-- What to work on --
1. Name every device or platform that the Jellyfin discussion refers to by a product name.
2. Write the next part of the Jellyfin discussion, picking up after its last sentence.

-- Passage provided --

Piggybacking off of this, does anyone know of any PS4 apps that can stream Jellyfin content? I have a TV in the spare bedroom with a PS4 attached, but it's not really worth my time to go get some other dedicated device just for Jellyfin.
When I did this, the web interface worked fine in the ps4 browser
There is a Jellyfin Client for Apple TV, SwiftFin[1]. Even though it is in beta it seems to work really well.

[1] https://github.com/jellyfin/swiftfin

Reasonably happy Jellyfin user here, though my install is old enough that I guess the Fire TV app doesn't work with it? I'm a little scared to upgrade.
If you're running it in docker, just backup the config and cache dirs and try the new version. If there's a problem, roll back. If that breaks (probably not, but maybe), restore the backup, then roll back.

If you're not running it in docker, that'd probably still work, if you track down those two directories. Just a bit less clean, and a little chance there's some important stuff configured to be saved other places in the non-dockerized version, so it's a little riskier.

Appreciated! I am indeed running it in docker, but it's one of those home servers that doesn't get touched very often, and every time it does get touched seems to end up needing half a day to untangle everything.

-- Collected material --

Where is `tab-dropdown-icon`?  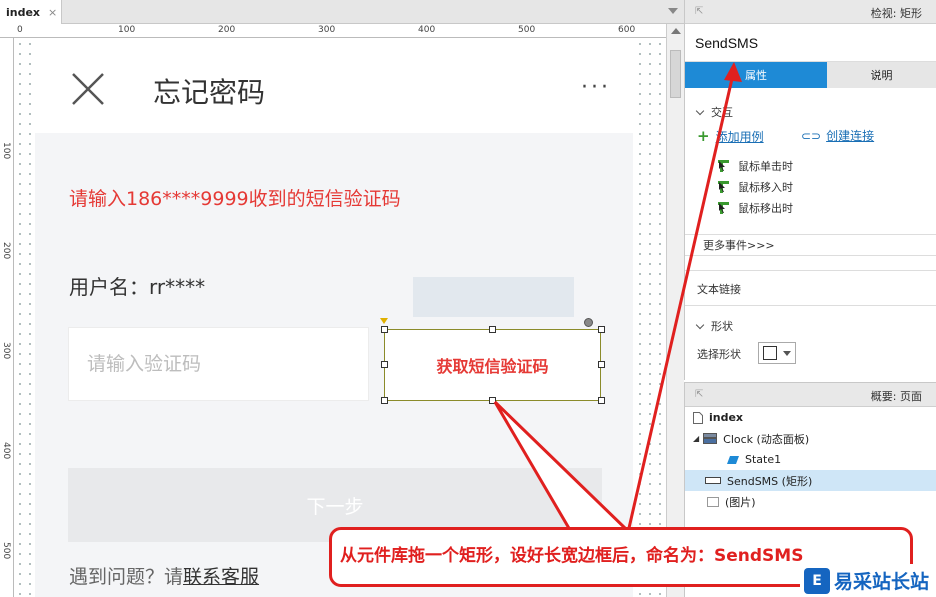 tab-dropdown-icon is located at coordinates (673, 11).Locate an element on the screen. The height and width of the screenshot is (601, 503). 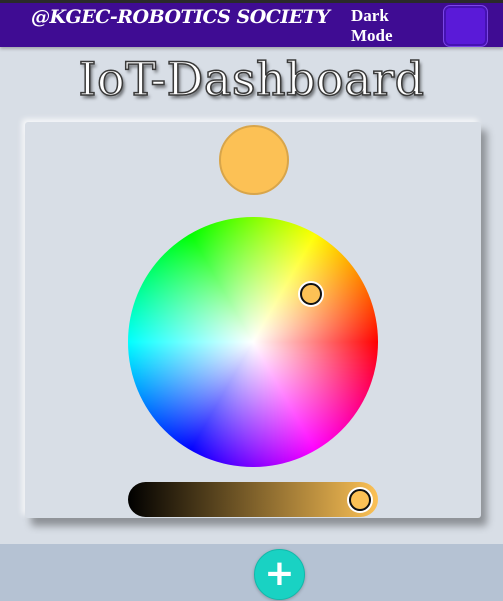
brightness-slider-handle is located at coordinates (360, 500).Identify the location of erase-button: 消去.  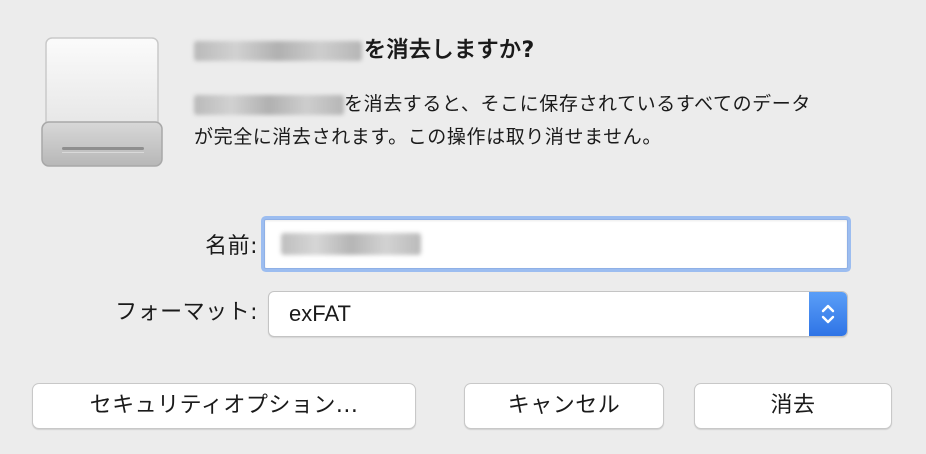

-- Exercise responses --
1. PS4, Apple TV, Fire TV

2.
> every time it does get touched seems to end up needing half a day to untangle everything.

This is exactly why I run everything in docker :-) One shell file or docker-compose file per service, and each concisely documents exactly what's running and where all the important stuff is.

Now, if I have to touch zfs for any reason at all... that's half a day of sweating bullets, worried that one of those arcane commands will wipe out the whole volume. The UI is like Git, but what's at stake is all your stuff instead of one easy-to-restore code repo. "Oh you want to do what must be one of the five most common things someone might want to do to a zfs pool? Sure just run these six arcane commands in order. Don't mess any of it up or all your stuff is gone."

Are Emby and Kodi not popular alternatives anymore? I have been out of the game for awhile
As for Kodi, it's somewhat of a different class of software to Plex/Emby/Jellyfin - Kodi is more a player interface for local files and with the option to install plugins to play from other sources like DLNA, or even from Jellyfin [1] (and I assume Plex and Emby as well)

Jellyfin is more a network player - your jellyfin server does the heavy lifting, like transcoding etc. so your client basically just needs a web browser (though there are native apps too).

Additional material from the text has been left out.